Life is a journey. Arguably one of the most popular quotes in the universe. Perhaps even in the galaxy. I did a Google search this morning for the phrase “life is a journey,” and it came back with billions of results. A hundred years from now, people may ask, “What was Google?” but the Torah will still be just as relevant as ever. And the Torah says that life is, in fact, a journey.
In 1979, Douglas Adams published The Hitchhiker’s Guide to the Galaxy, which became a major cultural phenomenon. Radio, books, comic strips, films, the whole thing. And famously, in that story, the answer to the great question of life, the universe, and everything is the number 42. My friends, he got it right. He may not have known why, but the Torah tells us this week that the answer really is 42.

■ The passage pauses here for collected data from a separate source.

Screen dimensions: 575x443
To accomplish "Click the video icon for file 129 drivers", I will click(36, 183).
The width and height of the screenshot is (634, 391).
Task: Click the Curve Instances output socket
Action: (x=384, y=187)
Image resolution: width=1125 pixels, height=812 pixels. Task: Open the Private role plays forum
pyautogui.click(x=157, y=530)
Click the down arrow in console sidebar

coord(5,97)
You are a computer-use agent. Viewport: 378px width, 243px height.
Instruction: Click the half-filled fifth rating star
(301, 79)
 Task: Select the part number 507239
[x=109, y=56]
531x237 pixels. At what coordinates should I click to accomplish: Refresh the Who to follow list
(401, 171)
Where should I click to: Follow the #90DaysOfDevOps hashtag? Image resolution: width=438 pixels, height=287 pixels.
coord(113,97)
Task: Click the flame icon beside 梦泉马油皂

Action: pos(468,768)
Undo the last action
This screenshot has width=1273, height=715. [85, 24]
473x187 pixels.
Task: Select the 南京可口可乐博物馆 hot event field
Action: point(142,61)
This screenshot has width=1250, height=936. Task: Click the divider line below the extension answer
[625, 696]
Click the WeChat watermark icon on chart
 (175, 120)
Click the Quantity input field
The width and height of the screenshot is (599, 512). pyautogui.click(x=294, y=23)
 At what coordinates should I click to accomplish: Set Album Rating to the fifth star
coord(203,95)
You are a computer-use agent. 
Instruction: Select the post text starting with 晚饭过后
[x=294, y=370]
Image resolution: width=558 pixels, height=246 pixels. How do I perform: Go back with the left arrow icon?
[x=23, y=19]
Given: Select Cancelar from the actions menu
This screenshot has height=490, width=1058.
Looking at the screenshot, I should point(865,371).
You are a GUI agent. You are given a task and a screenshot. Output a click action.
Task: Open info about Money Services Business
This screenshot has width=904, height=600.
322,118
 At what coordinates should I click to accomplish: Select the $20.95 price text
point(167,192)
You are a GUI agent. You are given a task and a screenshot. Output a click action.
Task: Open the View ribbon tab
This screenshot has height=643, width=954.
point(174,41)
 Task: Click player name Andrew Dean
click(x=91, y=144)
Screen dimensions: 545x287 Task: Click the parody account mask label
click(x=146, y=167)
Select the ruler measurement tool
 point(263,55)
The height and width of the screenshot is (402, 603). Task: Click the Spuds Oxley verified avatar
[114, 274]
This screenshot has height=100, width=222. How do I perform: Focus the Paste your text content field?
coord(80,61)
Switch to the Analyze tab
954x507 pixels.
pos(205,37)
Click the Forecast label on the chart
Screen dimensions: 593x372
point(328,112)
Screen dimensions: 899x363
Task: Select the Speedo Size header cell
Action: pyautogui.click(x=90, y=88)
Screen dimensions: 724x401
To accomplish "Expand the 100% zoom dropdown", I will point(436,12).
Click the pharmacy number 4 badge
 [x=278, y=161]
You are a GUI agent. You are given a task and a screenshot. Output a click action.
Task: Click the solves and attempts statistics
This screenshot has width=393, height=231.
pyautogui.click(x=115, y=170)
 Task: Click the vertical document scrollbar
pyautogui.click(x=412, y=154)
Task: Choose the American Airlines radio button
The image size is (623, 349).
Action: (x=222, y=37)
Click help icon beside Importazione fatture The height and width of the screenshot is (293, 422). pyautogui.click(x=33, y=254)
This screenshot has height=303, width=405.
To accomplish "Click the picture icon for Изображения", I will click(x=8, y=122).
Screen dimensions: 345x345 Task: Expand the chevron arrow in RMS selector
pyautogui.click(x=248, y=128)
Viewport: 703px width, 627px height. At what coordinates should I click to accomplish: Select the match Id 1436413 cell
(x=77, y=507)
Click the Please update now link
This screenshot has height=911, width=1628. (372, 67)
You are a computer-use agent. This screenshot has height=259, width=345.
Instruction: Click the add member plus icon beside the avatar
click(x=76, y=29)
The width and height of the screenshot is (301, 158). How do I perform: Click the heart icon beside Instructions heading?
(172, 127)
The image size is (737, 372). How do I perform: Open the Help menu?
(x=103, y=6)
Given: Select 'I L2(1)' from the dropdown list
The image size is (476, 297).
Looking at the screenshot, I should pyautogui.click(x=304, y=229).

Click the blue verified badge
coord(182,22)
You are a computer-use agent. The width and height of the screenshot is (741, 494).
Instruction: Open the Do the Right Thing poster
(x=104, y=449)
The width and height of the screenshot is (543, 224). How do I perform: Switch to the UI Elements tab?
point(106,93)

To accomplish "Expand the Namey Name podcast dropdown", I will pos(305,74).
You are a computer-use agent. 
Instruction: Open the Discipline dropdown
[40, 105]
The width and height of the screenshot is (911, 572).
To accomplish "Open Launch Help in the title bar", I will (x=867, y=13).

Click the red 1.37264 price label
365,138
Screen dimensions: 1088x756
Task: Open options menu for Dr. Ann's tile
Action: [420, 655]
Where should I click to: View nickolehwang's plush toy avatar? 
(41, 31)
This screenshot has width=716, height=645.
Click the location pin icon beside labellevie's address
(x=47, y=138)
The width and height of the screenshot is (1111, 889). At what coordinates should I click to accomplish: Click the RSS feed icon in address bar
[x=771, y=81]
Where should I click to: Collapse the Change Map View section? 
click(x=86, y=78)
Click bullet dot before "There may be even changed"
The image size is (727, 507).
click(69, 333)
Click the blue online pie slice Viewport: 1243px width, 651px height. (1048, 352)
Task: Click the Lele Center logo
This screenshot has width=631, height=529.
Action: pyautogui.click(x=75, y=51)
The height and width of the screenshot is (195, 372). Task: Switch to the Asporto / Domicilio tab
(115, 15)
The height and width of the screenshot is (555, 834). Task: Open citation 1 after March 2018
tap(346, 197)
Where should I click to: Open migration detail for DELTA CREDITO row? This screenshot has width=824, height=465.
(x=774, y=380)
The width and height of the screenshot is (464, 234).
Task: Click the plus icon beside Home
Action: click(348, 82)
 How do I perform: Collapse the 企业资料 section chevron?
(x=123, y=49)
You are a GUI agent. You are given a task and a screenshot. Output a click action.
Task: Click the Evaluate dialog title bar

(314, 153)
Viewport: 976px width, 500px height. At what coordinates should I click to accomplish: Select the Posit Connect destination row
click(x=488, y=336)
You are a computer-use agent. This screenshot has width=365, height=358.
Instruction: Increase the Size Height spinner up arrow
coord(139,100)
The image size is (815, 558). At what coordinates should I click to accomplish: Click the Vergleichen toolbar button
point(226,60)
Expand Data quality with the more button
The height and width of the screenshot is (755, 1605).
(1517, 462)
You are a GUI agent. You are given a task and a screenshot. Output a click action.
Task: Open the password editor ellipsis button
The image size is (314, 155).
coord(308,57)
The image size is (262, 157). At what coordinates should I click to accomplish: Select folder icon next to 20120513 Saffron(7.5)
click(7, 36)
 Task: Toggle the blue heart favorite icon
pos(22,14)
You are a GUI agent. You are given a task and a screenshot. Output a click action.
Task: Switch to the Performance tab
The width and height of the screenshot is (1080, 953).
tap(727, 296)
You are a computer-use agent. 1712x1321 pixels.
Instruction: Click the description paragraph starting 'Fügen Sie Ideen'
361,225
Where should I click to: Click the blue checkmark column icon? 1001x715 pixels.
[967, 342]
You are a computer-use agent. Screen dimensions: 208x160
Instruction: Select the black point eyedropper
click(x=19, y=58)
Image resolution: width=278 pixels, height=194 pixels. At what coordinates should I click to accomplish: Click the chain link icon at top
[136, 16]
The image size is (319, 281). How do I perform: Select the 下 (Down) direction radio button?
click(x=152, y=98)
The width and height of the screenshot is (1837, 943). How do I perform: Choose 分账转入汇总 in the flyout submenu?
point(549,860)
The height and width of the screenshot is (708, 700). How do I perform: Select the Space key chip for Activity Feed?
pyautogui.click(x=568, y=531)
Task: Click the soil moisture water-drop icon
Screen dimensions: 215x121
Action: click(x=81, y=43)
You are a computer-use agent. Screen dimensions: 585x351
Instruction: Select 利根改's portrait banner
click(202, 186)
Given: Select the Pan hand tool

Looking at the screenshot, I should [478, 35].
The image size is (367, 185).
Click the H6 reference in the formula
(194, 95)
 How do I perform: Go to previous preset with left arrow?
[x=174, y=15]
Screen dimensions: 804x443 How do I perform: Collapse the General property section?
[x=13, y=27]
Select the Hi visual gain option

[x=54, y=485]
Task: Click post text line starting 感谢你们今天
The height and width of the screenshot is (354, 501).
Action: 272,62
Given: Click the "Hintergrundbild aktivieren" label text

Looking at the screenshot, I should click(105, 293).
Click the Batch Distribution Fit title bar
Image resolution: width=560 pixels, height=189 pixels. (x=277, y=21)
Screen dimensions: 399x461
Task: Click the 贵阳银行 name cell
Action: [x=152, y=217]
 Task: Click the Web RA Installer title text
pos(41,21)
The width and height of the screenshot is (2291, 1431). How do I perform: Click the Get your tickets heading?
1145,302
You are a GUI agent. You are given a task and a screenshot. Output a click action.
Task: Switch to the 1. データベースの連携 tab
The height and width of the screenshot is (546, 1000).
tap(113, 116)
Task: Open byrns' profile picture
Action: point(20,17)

This week’s Torah portion is a double portion, Matos-Masei, and we are going to focus on Masei, which means journeys. The portion opens with the words, “Eileh masei bnei Yisrael asher yatzu mei’eretz Mitzrayim,” these are the journeys of the children of Israel, who went out from Egypt. The Torah then lists the 42 journeys, the 42 stops, from the time the Jewish people left Egypt until they arrived at the border of the Land of Israel, by the Jordan River near Yericho, Jericho.
The classic question is simple. Why does the Torah call them “journeys” out of Egypt, in the plural? They left Egypt once. One Exodus. After that, they traveled, they camped, they moved again, but the actual leaving of Egypt happened only at the beginning. So why does the Torah say, “These are the journeys,” plural, “through which they left Egypt”?